Task to carry out -
Write out exactly, and only, the lines below from the line with "Instruction: Open the Search view icon" through the line with "The height and width of the screenshot is (444, 900)."; pictures do not belong in the copy.
Source data START
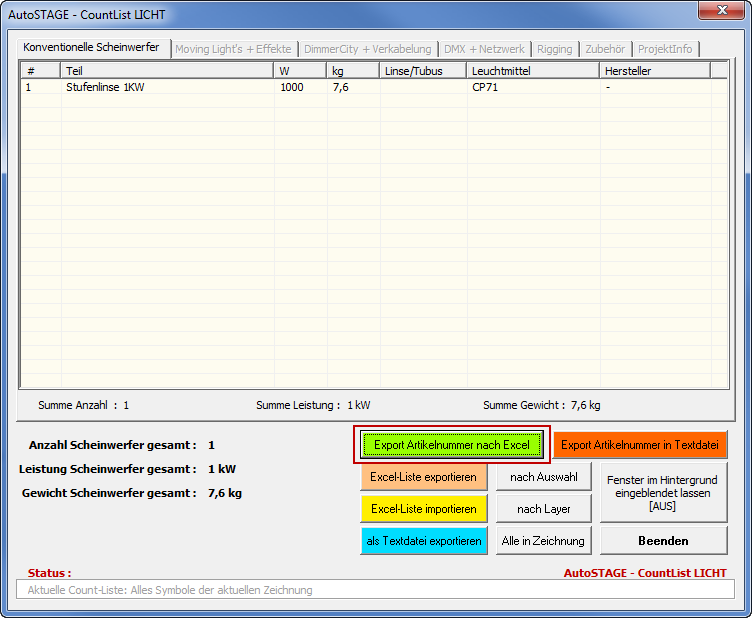Open the Rigging tab
Image resolution: width=752 pixels, height=618 pixels.
pyautogui.click(x=554, y=49)
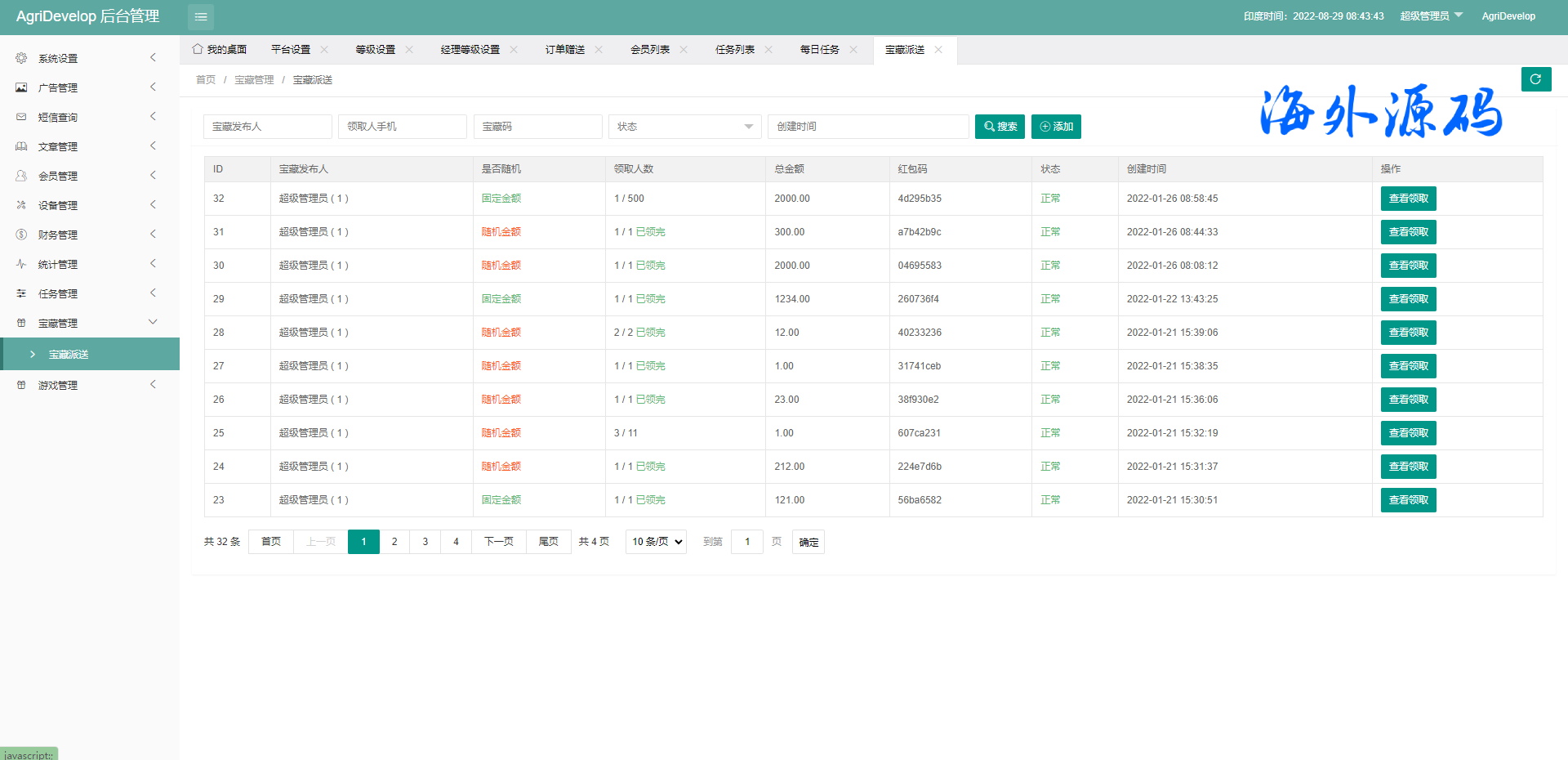Screen dimensions: 1568x760
Task: Toggle the sidebar collapse hamburger icon
Action: pos(201,16)
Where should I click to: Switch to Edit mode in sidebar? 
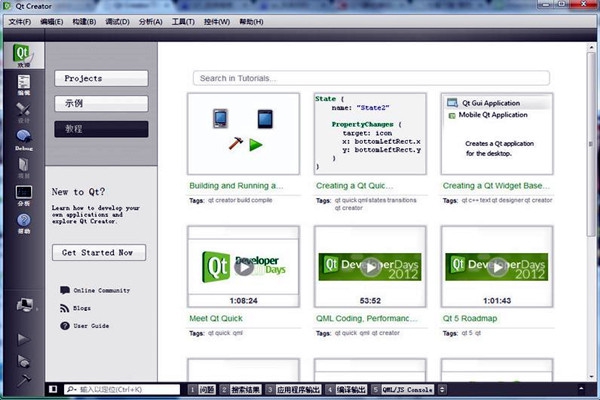point(23,85)
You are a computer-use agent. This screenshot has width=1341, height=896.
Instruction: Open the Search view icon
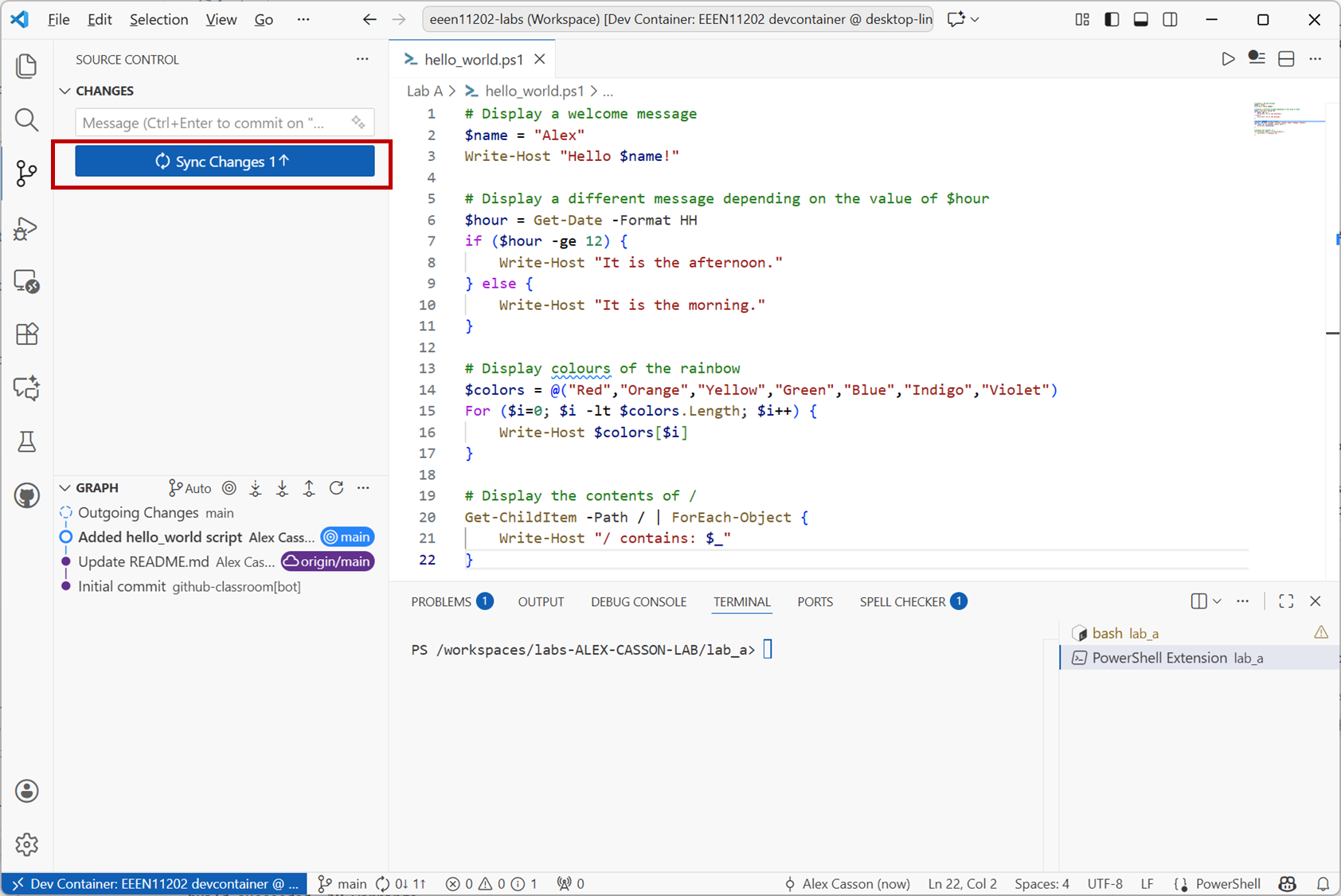click(x=26, y=120)
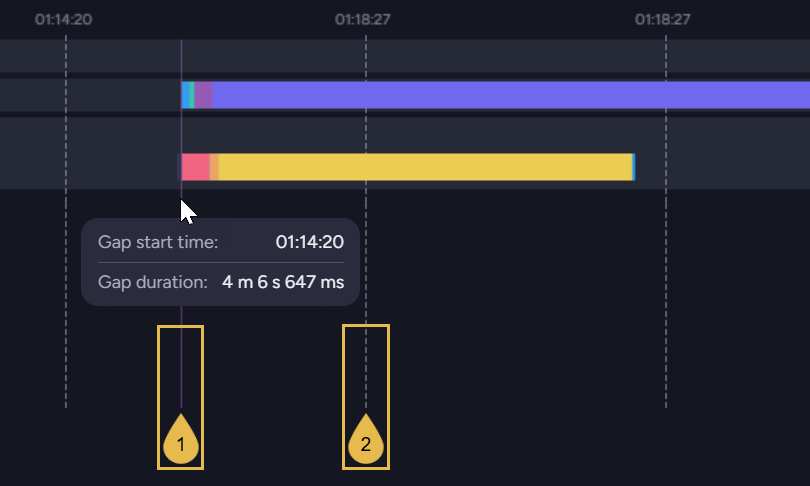Click the small orange segment beside pink
The height and width of the screenshot is (486, 810).
point(214,167)
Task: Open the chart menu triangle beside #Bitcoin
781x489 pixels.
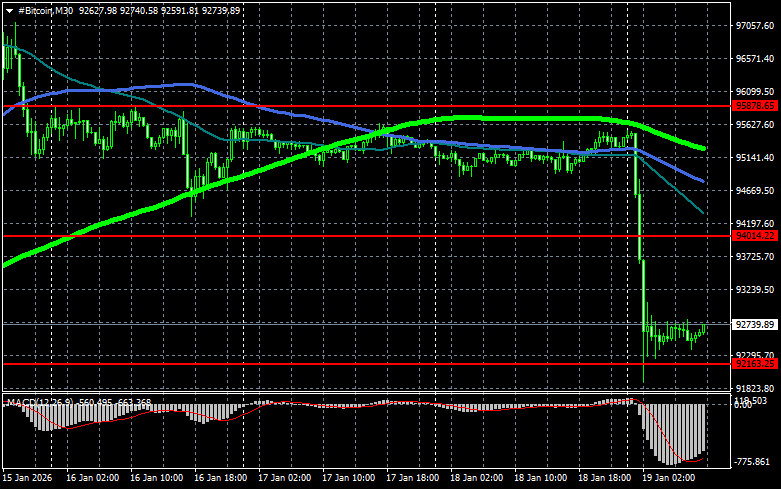Action: pyautogui.click(x=9, y=9)
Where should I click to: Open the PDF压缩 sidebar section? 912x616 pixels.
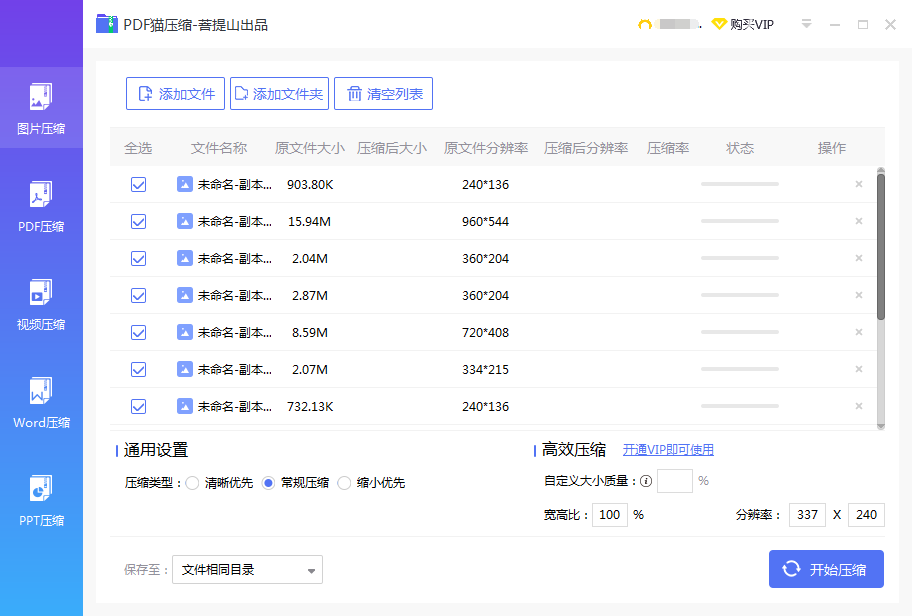tap(41, 206)
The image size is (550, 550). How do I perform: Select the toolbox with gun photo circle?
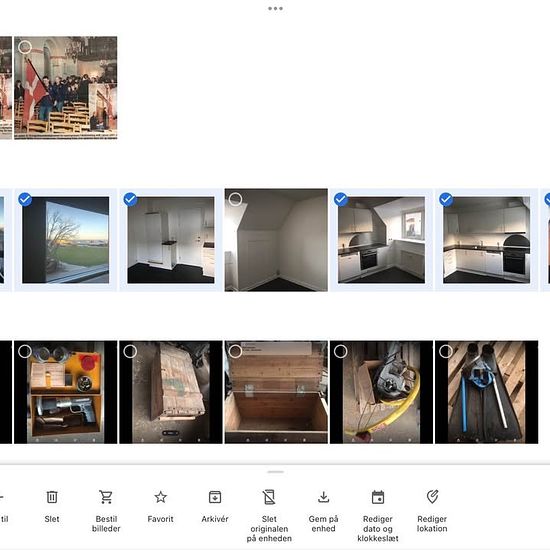point(25,351)
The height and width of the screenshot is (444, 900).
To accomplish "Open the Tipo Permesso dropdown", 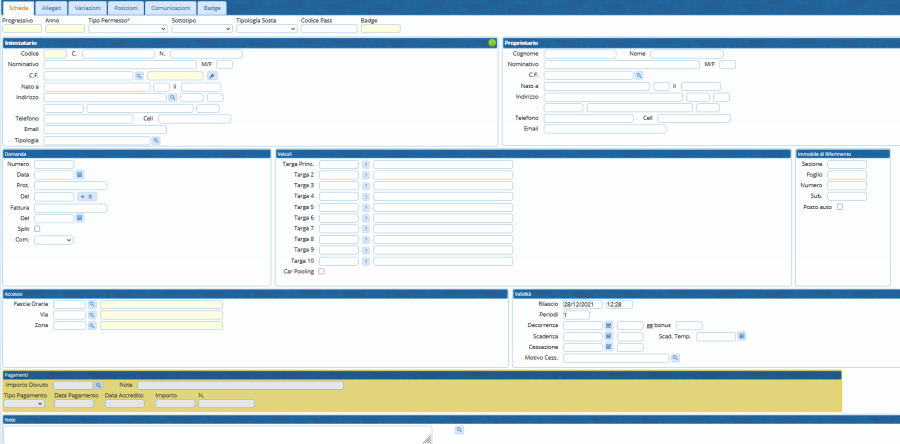I will (127, 29).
Source data END
Solution -
Instruction: Open the Search view icon
click(x=26, y=120)
Click the small orange segment beside pink
The height and width of the screenshot is (486, 810).
point(214,167)
Task: Open the chart menu triangle beside #Bitcoin
781x489 pixels.
Action: pyautogui.click(x=9, y=9)
Where should I click to: Open the PDF压缩 sidebar section? 912x616 pixels.
tap(41, 206)
The image size is (550, 550). How do I perform: Select the toolbox with gun photo circle?
point(25,351)
The height and width of the screenshot is (444, 900).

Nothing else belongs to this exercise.